REQUIREMENT: Copy every item below word for word.

────

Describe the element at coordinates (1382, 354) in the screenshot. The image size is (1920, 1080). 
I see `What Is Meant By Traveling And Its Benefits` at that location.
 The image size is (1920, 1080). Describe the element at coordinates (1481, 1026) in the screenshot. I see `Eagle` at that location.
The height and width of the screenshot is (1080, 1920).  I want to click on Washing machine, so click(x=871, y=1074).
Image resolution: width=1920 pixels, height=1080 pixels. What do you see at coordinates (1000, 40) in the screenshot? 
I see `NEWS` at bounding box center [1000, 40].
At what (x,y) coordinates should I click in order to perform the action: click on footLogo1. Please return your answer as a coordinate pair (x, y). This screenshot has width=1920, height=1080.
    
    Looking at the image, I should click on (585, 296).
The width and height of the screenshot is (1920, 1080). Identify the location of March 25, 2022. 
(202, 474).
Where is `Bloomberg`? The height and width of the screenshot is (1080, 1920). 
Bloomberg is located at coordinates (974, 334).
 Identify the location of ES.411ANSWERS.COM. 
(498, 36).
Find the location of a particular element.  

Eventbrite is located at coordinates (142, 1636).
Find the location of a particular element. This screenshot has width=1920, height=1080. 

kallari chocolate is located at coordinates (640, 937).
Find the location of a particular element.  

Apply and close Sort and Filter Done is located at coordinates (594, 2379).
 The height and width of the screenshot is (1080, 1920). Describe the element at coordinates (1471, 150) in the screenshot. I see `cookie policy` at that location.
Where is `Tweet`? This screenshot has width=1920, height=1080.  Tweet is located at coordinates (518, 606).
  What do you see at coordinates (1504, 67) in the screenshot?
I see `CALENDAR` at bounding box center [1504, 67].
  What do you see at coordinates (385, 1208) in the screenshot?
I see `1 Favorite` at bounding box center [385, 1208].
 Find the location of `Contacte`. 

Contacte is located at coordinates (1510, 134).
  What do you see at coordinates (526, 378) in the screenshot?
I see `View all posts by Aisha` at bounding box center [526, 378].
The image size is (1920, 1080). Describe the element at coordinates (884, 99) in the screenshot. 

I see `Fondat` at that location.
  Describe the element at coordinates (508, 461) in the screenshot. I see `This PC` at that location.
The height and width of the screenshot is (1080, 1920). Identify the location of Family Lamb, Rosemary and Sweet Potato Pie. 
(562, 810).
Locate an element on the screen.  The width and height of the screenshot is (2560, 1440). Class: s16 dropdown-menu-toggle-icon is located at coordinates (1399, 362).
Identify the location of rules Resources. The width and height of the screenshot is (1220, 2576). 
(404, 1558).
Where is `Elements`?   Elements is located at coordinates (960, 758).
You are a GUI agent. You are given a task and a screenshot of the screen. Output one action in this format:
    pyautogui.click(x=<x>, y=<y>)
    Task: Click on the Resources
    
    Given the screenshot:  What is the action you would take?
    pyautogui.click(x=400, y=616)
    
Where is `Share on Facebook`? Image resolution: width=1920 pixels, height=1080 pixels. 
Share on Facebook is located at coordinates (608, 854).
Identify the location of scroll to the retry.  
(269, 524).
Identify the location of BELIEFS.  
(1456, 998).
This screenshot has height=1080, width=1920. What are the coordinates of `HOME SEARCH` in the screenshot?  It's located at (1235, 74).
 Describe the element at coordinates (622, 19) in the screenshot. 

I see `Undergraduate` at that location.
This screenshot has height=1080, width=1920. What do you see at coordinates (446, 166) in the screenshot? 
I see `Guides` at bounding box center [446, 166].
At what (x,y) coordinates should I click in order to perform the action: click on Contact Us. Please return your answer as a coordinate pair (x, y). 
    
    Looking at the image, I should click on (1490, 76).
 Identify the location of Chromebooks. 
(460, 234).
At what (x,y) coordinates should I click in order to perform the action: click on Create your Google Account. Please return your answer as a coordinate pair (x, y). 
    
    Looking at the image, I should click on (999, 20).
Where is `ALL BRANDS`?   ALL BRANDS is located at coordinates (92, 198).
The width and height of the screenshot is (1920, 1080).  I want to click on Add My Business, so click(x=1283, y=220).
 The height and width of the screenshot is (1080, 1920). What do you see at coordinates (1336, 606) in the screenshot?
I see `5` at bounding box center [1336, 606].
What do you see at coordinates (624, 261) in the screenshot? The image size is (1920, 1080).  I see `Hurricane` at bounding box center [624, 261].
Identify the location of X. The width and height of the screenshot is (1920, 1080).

────

ANSWER BELOW:
Describe the element at coordinates (1382, 354) in the screenshot. The image size is (1920, 1080). 
I see `What Is Meant By Traveling And Its Benefits` at that location.
 The image size is (1920, 1080). Describe the element at coordinates (1481, 1026) in the screenshot. I see `Eagle` at that location.
The height and width of the screenshot is (1080, 1920).  I want to click on Washing machine, so click(x=871, y=1074).
Image resolution: width=1920 pixels, height=1080 pixels. What do you see at coordinates (1000, 40) in the screenshot? 
I see `NEWS` at bounding box center [1000, 40].
At what (x,y) coordinates should I click in order to perform the action: click on footLogo1. Please return your answer as a coordinate pair (x, y). This screenshot has width=1920, height=1080.
    
    Looking at the image, I should click on (585, 296).
The width and height of the screenshot is (1920, 1080). Identify the location of March 25, 2022. 
(202, 474).
Where is `Bloomberg`? The height and width of the screenshot is (1080, 1920). 
Bloomberg is located at coordinates (974, 334).
 Identify the location of ES.411ANSWERS.COM. 
(498, 36).
Find the location of a particular element.  

Eventbrite is located at coordinates (142, 1636).
Find the location of a particular element. This screenshot has width=1920, height=1080. 

kallari chocolate is located at coordinates (640, 937).
Find the location of a particular element.  

Apply and close Sort and Filter Done is located at coordinates (594, 2379).
 The height and width of the screenshot is (1080, 1920). Describe the element at coordinates (1471, 150) in the screenshot. I see `cookie policy` at that location.
Where is `Tweet`? This screenshot has width=1920, height=1080.  Tweet is located at coordinates (518, 606).
  What do you see at coordinates (1504, 67) in the screenshot?
I see `CALENDAR` at bounding box center [1504, 67].
  What do you see at coordinates (385, 1208) in the screenshot?
I see `1 Favorite` at bounding box center [385, 1208].
 Find the location of `Contacte`. 

Contacte is located at coordinates (1510, 134).
  What do you see at coordinates (526, 378) in the screenshot?
I see `View all posts by Aisha` at bounding box center [526, 378].
The image size is (1920, 1080). Describe the element at coordinates (884, 99) in the screenshot. 

I see `Fondat` at that location.
  Describe the element at coordinates (508, 461) in the screenshot. I see `This PC` at that location.
The height and width of the screenshot is (1080, 1920). Identify the location of Family Lamb, Rosemary and Sweet Potato Pie. 
(562, 810).
Locate an element on the screen.  The width and height of the screenshot is (2560, 1440). Class: s16 dropdown-menu-toggle-icon is located at coordinates (1399, 362).
Identify the location of rules Resources. The width and height of the screenshot is (1220, 2576). 
(404, 1558).
Where is `Elements`?   Elements is located at coordinates (960, 758).
You are a GUI agent. You are given a task and a screenshot of the screen. Output one action in this format:
    pyautogui.click(x=<x>, y=<y>)
    Task: Click on the Resources
    
    Given the screenshot:  What is the action you would take?
    pyautogui.click(x=400, y=616)
    
Where is `Share on Facebook`? Image resolution: width=1920 pixels, height=1080 pixels. 
Share on Facebook is located at coordinates (608, 854).
Identify the location of scroll to the retry.  
(269, 524).
Identify the location of BELIEFS.  
(1456, 998).
This screenshot has height=1080, width=1920. What are the coordinates of `HOME SEARCH` in the screenshot?  It's located at (1235, 74).
 Describe the element at coordinates (622, 19) in the screenshot. 

I see `Undergraduate` at that location.
This screenshot has height=1080, width=1920. What do you see at coordinates (446, 166) in the screenshot? 
I see `Guides` at bounding box center [446, 166].
At what (x,y) coordinates should I click in order to perform the action: click on Contact Us. Please return your answer as a coordinate pair (x, y). 
    
    Looking at the image, I should click on (1490, 76).
 Identify the location of Chromebooks. 
(460, 234).
At what (x,y) coordinates should I click in order to perform the action: click on Create your Google Account. Please return your answer as a coordinate pair (x, y). 
    
    Looking at the image, I should click on (999, 20).
Where is `ALL BRANDS`?   ALL BRANDS is located at coordinates (92, 198).
The width and height of the screenshot is (1920, 1080).  I want to click on Add My Business, so click(x=1283, y=220).
 The height and width of the screenshot is (1080, 1920). What do you see at coordinates (1336, 606) in the screenshot?
I see `5` at bounding box center [1336, 606].
What do you see at coordinates (624, 261) in the screenshot? The image size is (1920, 1080).  I see `Hurricane` at bounding box center [624, 261].
Identify the location of X. The width and height of the screenshot is (1920, 1080).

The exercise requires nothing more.